- **DOCUMENT PASSAGE**
■ ■ ■ ■ ■ ■ ■

RELOC

Each transformation can be defined by a combination of GRID points and numeric values (real numbers) representing distances and angles. The grid ID fields can be input as either numeric (positive integer) or fully qualified references to grid points in the model. Numeric references (without part name) specify grid points in the global part.

Format

The format of this entry depends on the content of string input in TYPE field (field 3); the various versions are listed below.

Note: dx, dy, dz, ang_x, ang_y, and ang_z fields should contain real numbers (integers or blank are not allowed for these fields).

Translation (TYPE = MOVE) Format 1

(1)	(2)	(3)	(4)	(5)	(6)	(7)	(8)	(9)	(10)
RELOC	`ID`	`TYPE`	`GID1`	`GID2`

Format 2

(1)	(2)	(3)	(4)	(5)	(6)	(7)	(8)	(9)	(10)
RELOC	`ID`	`TYPE`	`dx`	`dy`	`dz`

Rotation (TYPE = ROTATE) Format 1

(1)	(2)	(3)	(4)	(5)	(6)	(7)	(8)	(9)	(10)

■ ■ ■ ■ ■ ■ ■

- **MATERIAL PROVIDED**
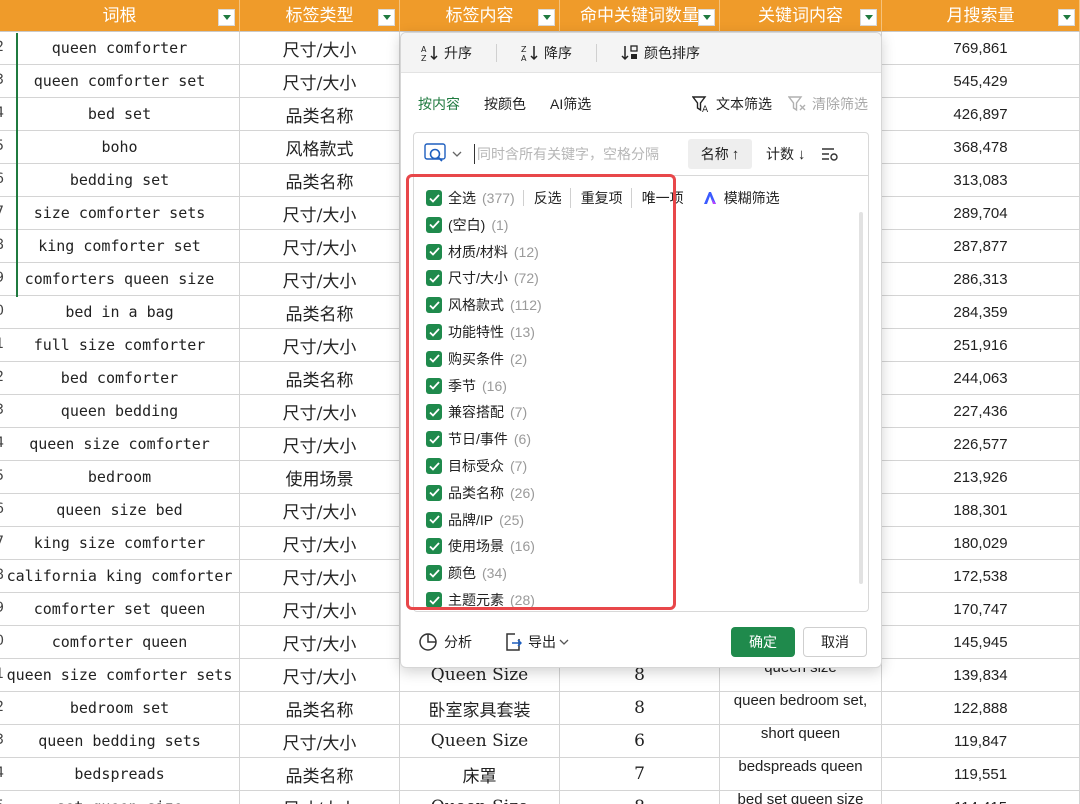  I want to click on cell-root: size comforter sets, so click(120, 214).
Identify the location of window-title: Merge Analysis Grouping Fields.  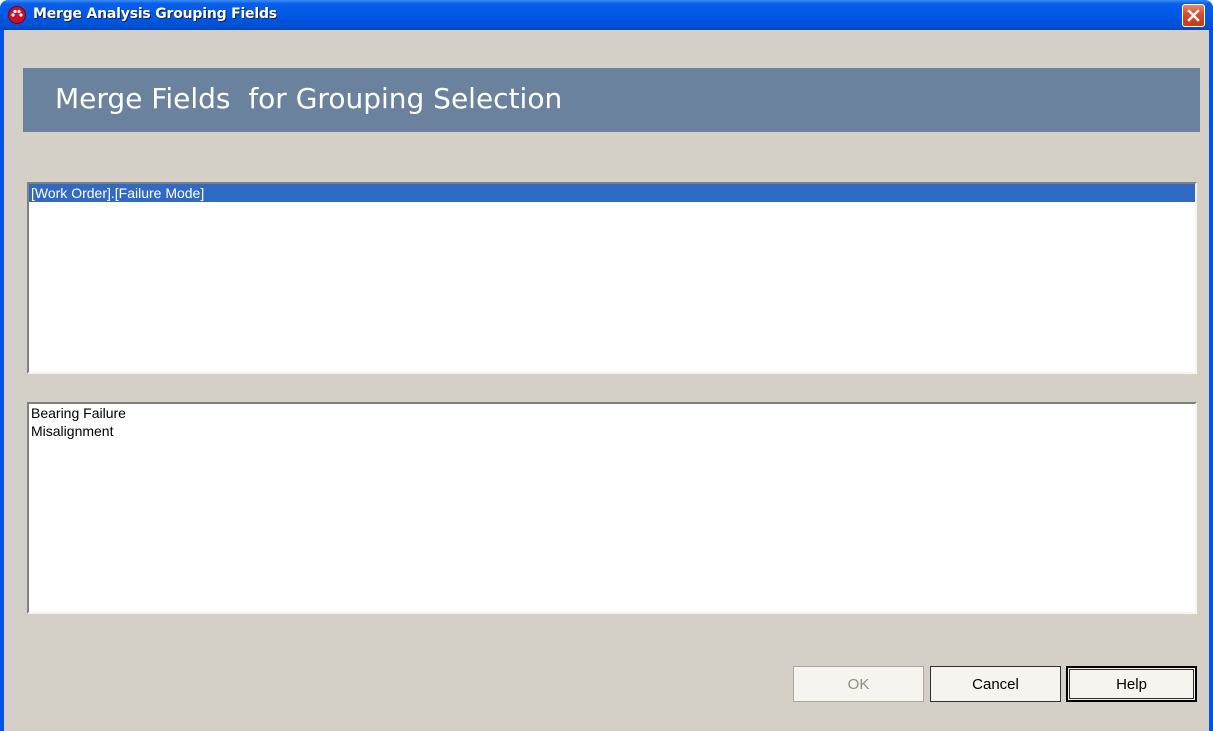
(155, 14).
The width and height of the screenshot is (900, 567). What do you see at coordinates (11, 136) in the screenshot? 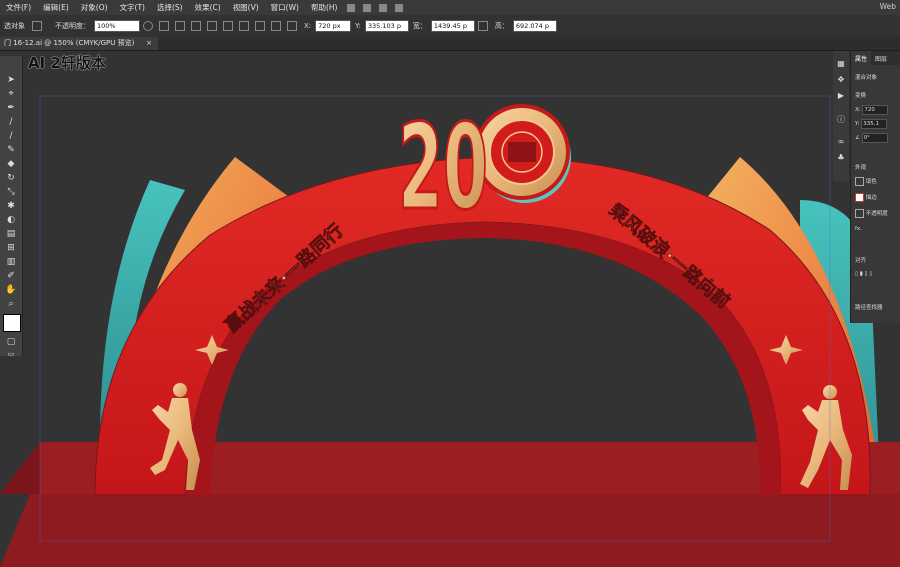
I see `brush-tool-icon: /` at bounding box center [11, 136].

■ ■ ■ ■ ■ ■ ■

- **TASK LIST**
1. In the RELOC text, what are the answers to these?
(a) What do numeric grid references without a part name specify?
(b) Which field's string input decides which format is used?
(c) Which values are not allowed in the dx, dy, dz, ang_x, ang_y, and ang_z fields?
2. Can you repeat the RELOC text word for word, starting with "Each transformation can" and going on through "are listed below."?

- **ANSWER LIST**
1.
(a) Grid points in the global part.
(b) The TYPE field (field 3).
(c) Integers or blank.

2.
Each transformation can be defined by a combination of GRID points and numeric values (real numbers) representing distances and angles. The grid ID fields can be input as either numeric (positive integer) or fully qualified references to grid points in the model. Numeric references (without part name) specify grid points in the global part.

Format

The format of this entry depends on the content of string input in TYPE field (field 3); the various versions are listed below.